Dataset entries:
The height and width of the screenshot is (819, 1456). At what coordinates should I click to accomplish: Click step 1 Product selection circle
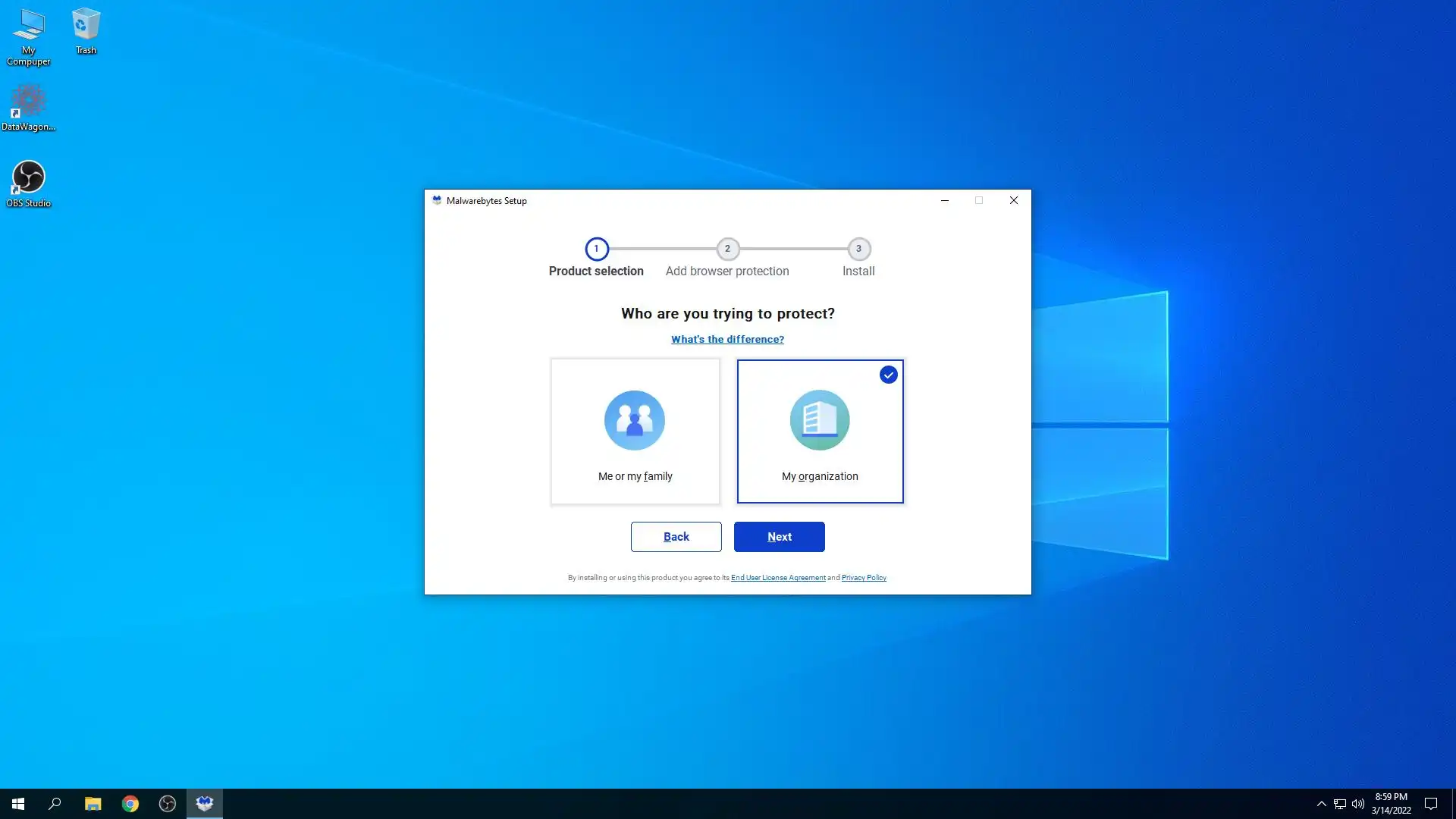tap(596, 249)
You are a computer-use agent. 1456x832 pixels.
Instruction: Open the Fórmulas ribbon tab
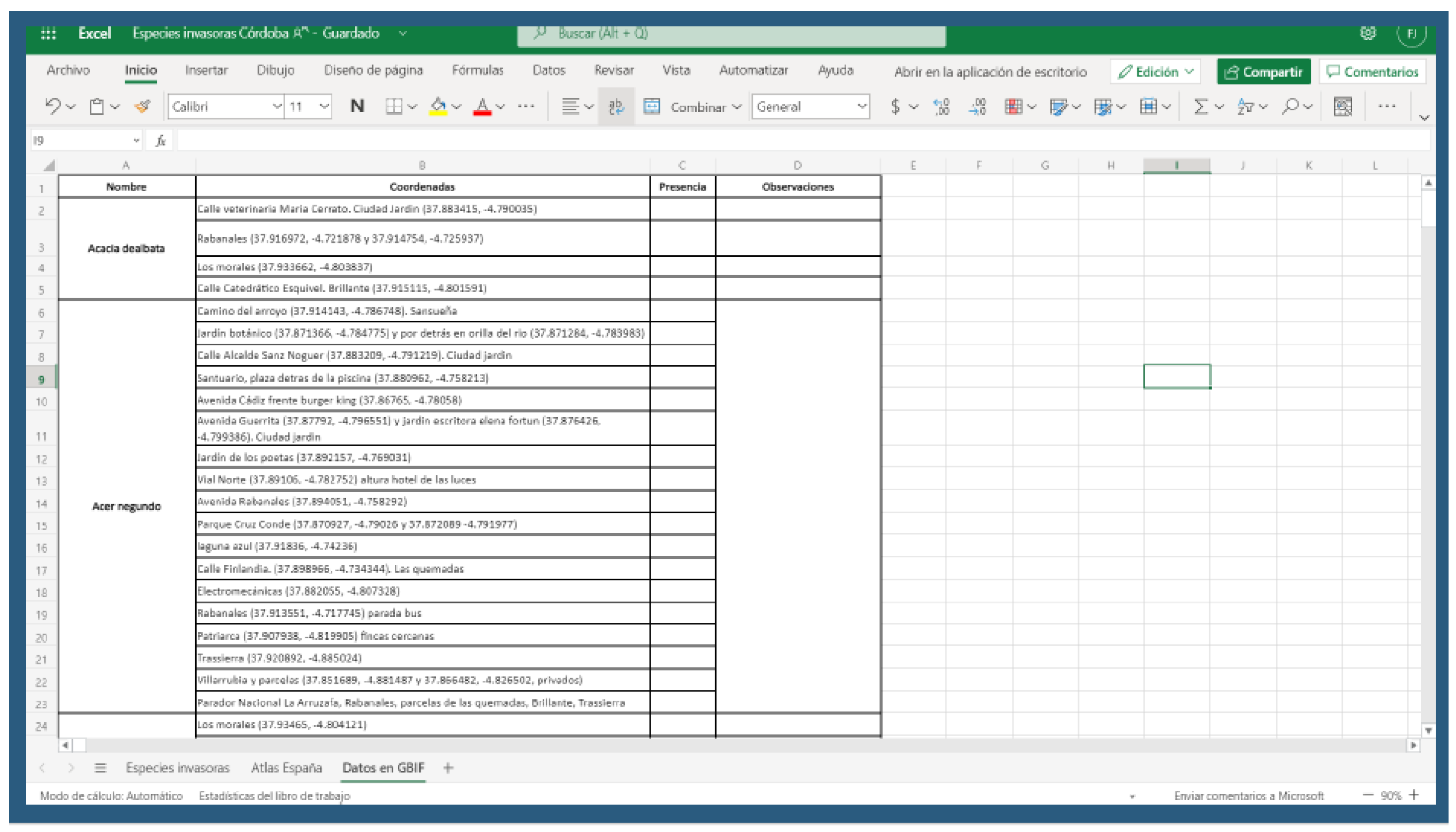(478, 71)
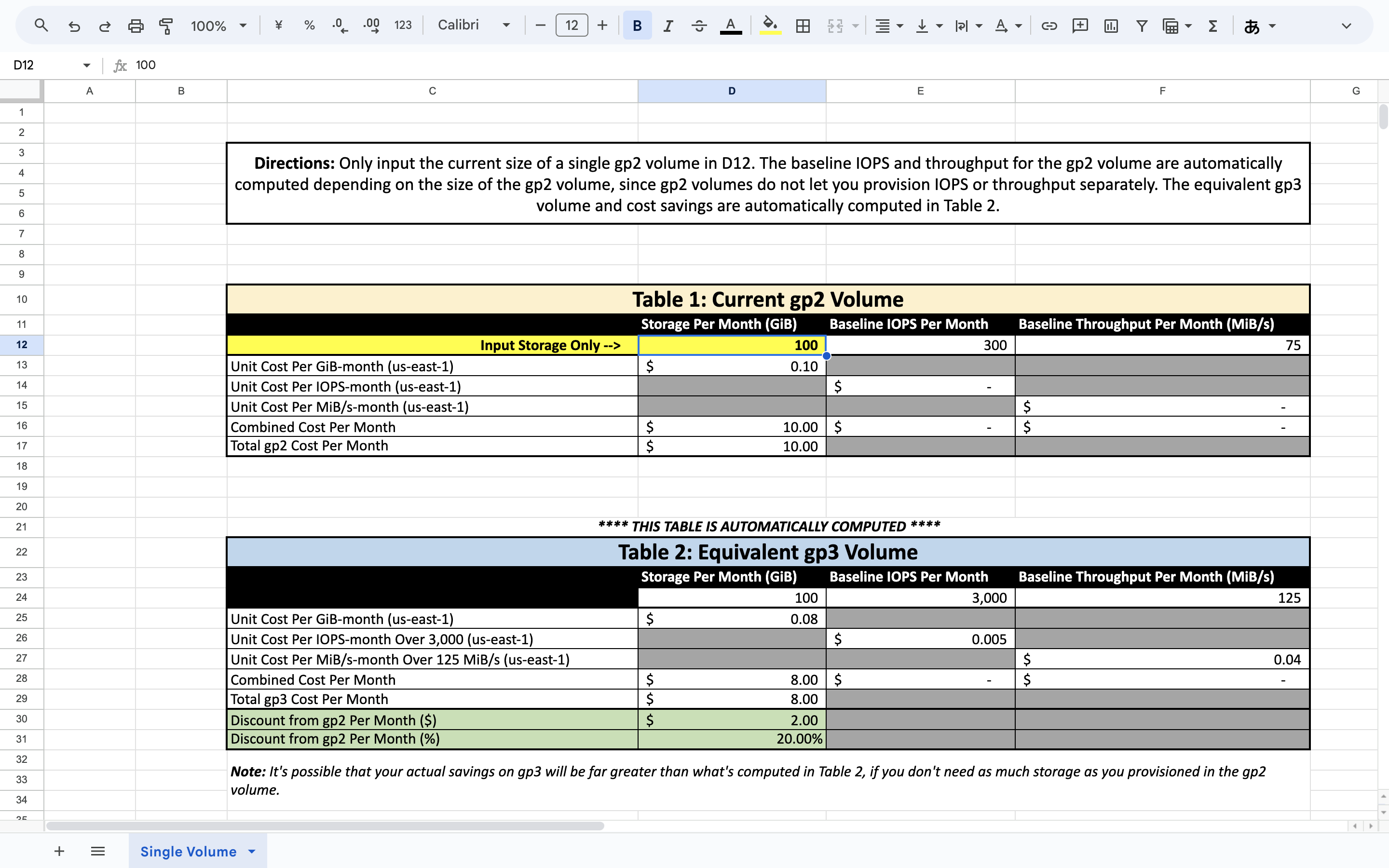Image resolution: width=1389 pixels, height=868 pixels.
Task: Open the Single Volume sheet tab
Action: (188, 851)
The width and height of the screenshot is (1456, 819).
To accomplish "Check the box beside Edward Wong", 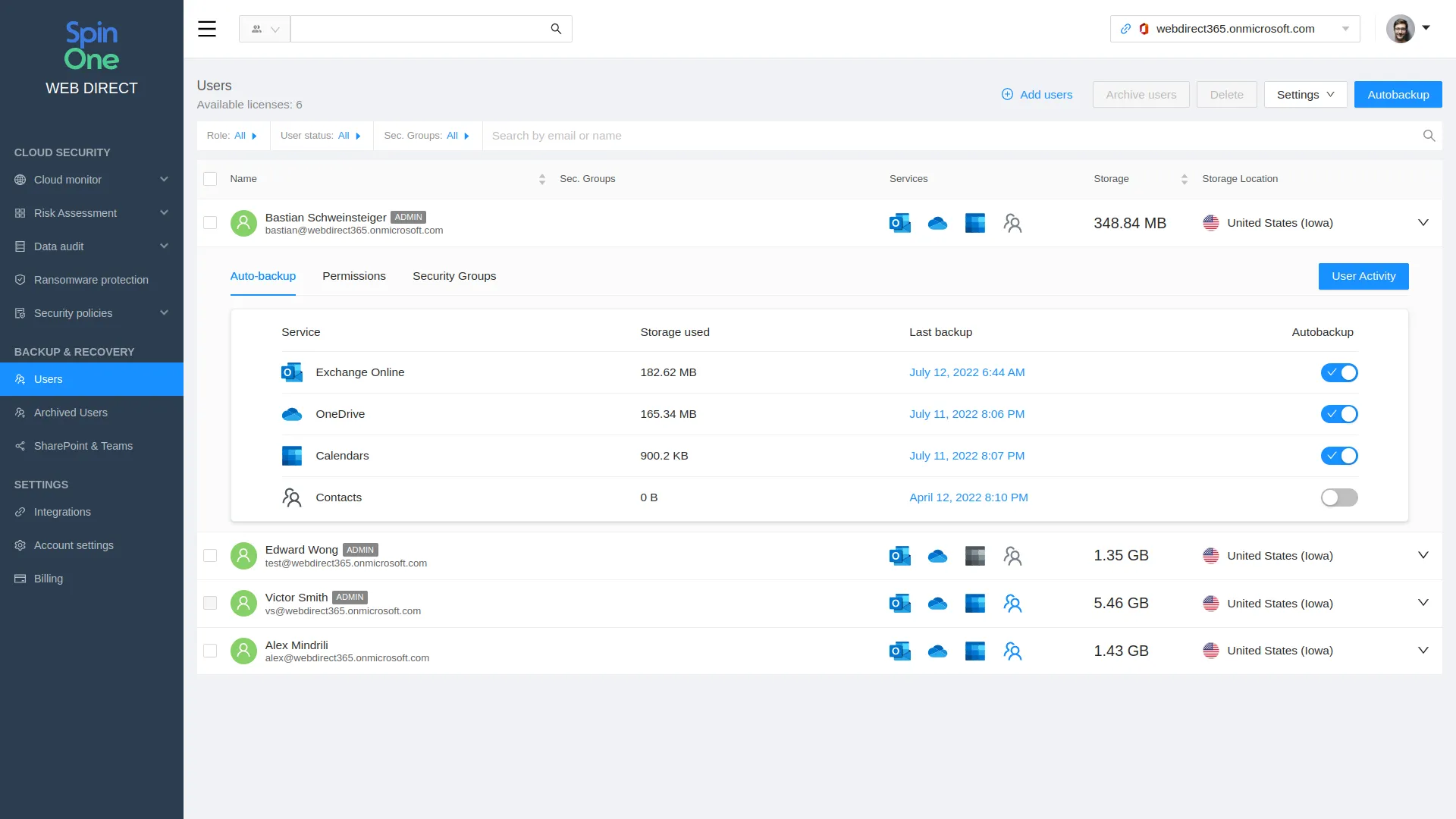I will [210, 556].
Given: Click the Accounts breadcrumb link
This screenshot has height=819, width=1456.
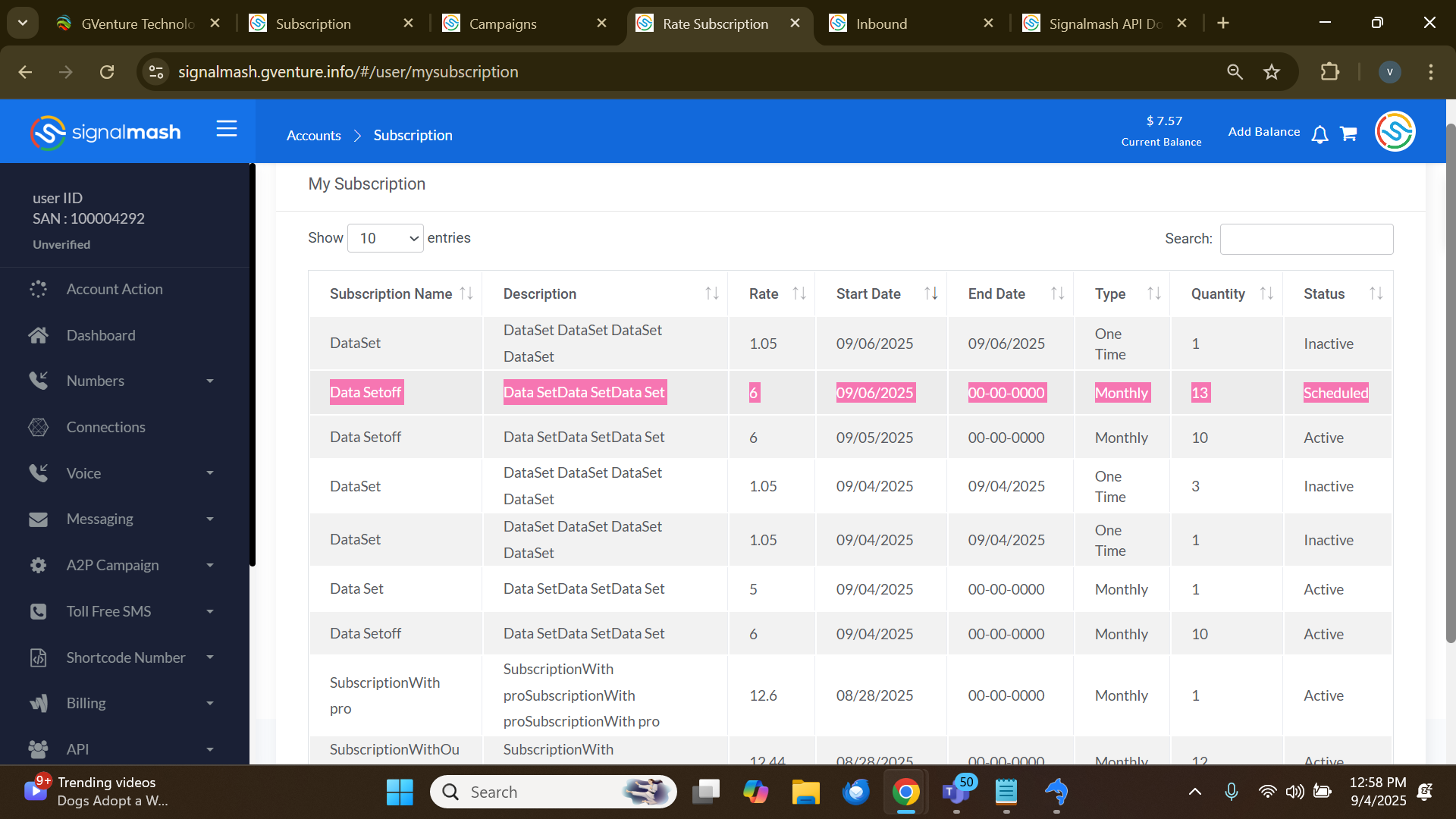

DIRECTIONS: Go from the first line of the data above to the line containing "You are a computer-use" and retype exactly those lines, both included, but none of the pictures.

WORKED SOLUTION:
The height and width of the screenshot is (819, 1456). At what coordinates should I click to accomplish: Click step 1 Product selection circle
tap(596, 249)
You are a computer-use agent. 1456x832 pixels.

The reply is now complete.